# Worth reading the whole article (Jihad and Putin)



## TG (Jul 28, 2014)

Islamic State militants want to fight Putin - The Washington Post


----------



## Denton (Sep 18, 2012)

Go ahead. Play with Vladimir Putin. Try him.

He isn't shackled by political correctness.


----------



## Camel923 (Aug 13, 2014)

Agreed. He will take anyone or anything that confronts him to task. Look at his rise in the KGB...you do not get there with Boy Scout merit badges. Then look how he steeped into unquestioned leadership of the entire country. He runs Russia for the oil and gas interests. If you want to keep you wealth or do business in Russia, you will play by Putin's rules or you will not last legally or financially. As far as jihad is concerned I am sure he is willing and able to help them meet Allah. Jihad would be better off going after the west. You know, the ones with leaders who deny reality.


----------



## BagLady (Feb 3, 2014)

:lol::lol::lol: Please Do! That would make my whole year!! 

Now HERE is where one of those juicy emoticons would really come in handy! Can I get an AMEN?


----------



## Moonshinedave (Mar 28, 2013)

To say I do not like Putin, would be an understatement. I think, and hope the good people of Russia will one day find a way to get rid of him. However I do admire the fact that he's strong enough and willing, that if ISIS messes with him, it will be bad news for ISIS. Shame I don't have that feeling about the person leading my own country.
*EDIT*
Added an "e" to "on" was supposed to read "one day"


----------



## TG (Jul 28, 2014)

Putin already survived first wave of jihad (Chechens and foreign freedom fighters on behalf of Chechens), this will be interesting. His style is using shockingly obscene amount of force when it comes to terrorism, the only effective way.
Russia and America are completely responsible for radicalizing Muslims who are now attacking and threatening us, we should never forget this fact, main-stream media never mentions it, both of our governments need to admit this publicly.


----------



## dannydefense (Oct 9, 2013)

TorontoGal said:


> Putin already survived first wave of jihad (Chechens and foreign freedom fighters on behalf of Chechens), this will be interesting. His style is using shockingly obscene amount of force when it comes to terrorism, the only effective way.
> Russia and America are completely responsible for radicalizing Muslims who are now attacking and threatening us, we should never forget this fact, main-stream media never mentions it, both of our governments need to admit this publicly.


I gotta ask you to back this up; I know it's a fairly popular opinion right now, but I'm still asking each person who suggests it to present the facts.
================
## PROBLEMS
a - Using the forum thread on jihad and Putin, decide whether each statement agrees with it: (i) Moonshinedave says they like Putin; (ii) Camel923 says Putin runs Russia for the oil and gas interests; (iii) dannydefense asks for facts to back up the claim about radicalizing Muslims. Answer yes or no for each and quote the words that decide it.
b - Rewrite the forum thread from "## Camel923 (Aug" up to and including "get an AMEN?", switching "Boy Scout" to "Girl Scout".
c - In the forum thread, what does TG say Putin's style is when it comes to terrorism?

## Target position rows
================
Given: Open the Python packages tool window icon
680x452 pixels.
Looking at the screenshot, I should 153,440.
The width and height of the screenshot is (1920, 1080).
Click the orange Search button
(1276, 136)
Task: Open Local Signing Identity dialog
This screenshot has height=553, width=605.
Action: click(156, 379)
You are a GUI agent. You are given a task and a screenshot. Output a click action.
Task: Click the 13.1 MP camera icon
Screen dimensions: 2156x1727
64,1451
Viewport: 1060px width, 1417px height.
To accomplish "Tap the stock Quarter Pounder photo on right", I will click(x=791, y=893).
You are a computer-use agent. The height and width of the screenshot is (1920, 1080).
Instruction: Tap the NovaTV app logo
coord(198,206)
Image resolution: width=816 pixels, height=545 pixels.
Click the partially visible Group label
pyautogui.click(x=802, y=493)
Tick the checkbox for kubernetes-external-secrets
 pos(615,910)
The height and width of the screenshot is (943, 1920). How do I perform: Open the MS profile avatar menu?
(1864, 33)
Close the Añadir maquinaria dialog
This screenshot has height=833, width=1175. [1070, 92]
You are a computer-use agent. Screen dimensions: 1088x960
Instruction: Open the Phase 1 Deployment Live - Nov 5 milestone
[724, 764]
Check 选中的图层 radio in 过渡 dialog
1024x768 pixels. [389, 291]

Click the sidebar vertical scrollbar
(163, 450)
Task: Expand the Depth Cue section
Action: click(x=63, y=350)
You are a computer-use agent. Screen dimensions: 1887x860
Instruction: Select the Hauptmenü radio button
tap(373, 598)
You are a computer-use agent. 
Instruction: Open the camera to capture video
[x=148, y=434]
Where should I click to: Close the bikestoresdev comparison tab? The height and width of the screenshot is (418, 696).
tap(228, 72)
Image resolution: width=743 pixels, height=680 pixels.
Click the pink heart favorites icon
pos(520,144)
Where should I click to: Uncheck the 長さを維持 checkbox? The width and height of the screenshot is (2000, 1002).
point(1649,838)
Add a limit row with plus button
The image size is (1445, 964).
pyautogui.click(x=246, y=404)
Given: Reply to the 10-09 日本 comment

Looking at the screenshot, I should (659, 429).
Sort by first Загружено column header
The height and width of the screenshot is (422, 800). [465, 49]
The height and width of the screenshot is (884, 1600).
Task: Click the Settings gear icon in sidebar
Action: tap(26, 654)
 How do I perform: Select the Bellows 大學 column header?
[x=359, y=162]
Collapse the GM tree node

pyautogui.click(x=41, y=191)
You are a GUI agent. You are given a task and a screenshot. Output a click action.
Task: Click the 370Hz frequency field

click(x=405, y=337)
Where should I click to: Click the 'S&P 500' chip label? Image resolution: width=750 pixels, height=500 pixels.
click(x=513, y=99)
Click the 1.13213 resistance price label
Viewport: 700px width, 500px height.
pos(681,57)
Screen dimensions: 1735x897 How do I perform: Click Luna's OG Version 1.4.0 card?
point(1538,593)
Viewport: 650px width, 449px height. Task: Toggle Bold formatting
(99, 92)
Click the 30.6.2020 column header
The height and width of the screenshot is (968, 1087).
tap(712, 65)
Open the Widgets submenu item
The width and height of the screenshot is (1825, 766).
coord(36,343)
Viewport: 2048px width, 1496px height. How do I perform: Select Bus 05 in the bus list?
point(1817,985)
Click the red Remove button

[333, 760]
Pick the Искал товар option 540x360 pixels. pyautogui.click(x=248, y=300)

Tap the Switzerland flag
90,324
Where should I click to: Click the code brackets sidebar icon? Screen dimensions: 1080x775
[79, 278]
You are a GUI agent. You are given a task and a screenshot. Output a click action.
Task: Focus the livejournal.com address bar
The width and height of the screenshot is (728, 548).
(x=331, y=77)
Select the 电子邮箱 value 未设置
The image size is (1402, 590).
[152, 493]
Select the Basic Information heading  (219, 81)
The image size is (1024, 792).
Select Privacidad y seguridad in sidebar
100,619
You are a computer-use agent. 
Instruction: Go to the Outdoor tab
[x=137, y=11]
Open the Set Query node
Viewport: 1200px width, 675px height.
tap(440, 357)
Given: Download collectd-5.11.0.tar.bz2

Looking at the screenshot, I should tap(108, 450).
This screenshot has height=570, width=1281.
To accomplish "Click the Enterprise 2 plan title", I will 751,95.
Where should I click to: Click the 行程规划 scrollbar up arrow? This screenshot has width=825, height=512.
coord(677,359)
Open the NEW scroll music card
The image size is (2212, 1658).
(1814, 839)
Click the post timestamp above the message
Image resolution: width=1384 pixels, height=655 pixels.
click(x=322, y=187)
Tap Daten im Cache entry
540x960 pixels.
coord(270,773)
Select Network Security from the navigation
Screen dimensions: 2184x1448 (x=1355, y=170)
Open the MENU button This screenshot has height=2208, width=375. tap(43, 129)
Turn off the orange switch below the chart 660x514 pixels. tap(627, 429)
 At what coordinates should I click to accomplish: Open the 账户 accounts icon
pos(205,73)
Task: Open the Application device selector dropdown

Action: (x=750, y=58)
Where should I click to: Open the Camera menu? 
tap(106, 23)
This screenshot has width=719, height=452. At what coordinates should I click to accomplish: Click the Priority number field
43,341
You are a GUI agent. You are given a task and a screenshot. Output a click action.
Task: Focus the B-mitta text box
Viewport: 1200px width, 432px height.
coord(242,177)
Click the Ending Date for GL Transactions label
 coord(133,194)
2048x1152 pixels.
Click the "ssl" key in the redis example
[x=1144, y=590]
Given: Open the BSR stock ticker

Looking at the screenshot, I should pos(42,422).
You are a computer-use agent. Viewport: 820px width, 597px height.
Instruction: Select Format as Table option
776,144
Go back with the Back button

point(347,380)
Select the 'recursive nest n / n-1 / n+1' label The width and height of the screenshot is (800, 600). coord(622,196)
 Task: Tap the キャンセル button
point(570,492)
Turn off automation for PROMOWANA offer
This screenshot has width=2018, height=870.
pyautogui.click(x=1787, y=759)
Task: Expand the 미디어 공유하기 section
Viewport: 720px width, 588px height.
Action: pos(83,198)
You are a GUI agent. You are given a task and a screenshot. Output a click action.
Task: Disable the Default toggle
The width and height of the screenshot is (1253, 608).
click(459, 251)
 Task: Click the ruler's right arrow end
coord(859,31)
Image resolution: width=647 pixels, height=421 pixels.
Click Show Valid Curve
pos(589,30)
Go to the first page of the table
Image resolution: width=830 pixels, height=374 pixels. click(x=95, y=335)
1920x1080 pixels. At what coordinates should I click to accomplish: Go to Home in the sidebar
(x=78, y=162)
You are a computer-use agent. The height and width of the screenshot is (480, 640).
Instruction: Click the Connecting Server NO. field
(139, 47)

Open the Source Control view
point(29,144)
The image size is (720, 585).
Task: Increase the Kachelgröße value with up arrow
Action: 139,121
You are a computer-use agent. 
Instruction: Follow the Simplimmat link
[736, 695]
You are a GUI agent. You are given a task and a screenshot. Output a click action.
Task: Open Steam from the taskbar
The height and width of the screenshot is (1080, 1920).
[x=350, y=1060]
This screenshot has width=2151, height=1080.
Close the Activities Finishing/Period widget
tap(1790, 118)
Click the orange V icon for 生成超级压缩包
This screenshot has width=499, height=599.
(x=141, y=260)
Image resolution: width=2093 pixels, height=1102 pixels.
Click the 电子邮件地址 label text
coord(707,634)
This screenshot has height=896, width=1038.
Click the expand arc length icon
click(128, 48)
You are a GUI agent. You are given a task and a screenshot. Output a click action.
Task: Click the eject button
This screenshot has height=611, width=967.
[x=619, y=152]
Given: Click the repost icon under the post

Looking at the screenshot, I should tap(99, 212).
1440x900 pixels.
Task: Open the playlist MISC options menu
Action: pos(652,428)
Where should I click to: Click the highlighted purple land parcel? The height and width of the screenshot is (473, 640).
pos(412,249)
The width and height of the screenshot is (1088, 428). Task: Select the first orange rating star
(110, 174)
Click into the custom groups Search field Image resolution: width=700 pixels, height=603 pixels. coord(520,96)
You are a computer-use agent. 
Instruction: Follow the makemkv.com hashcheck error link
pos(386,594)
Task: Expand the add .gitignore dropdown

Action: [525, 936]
================
## WRITTEN ANSWERS
a -
(i) No: "To say I do not like Putin, would be an understatement."
(ii) Yes: "He runs Russia for the oil and gas interests."
(iii) Yes: "I gotta ask you to back this up" and "I'm still asking each person who suggests it to present the facts."

b -
## Camel923 (Aug 13, 2014)

Agreed. He will take anyone or anything that confronts him to task. Look at his rise in the KGB...you do not get there with Girl Scout merit badges. Then look how he steeped into unquestioned leadership of the entire country. He runs Russia for the oil and gas interests. If you want to keep you wealth or do business in Russia, you will play by Putin's rules or you will not last legally or financially. As far as jihad is concerned I am sure he is willing and able to help them meet Allah. Jihad would be better off going after the west. You know, the ones with leaders who deny reality.


----------



## BagLady (Feb 3, 2014)

:lol::lol::lol: Please Do! That would make my whole year!! 

Now HERE is where one of those juicy emoticons would really come in handy! Can I get an AMEN?

c - Using a shockingly obscene amount of force.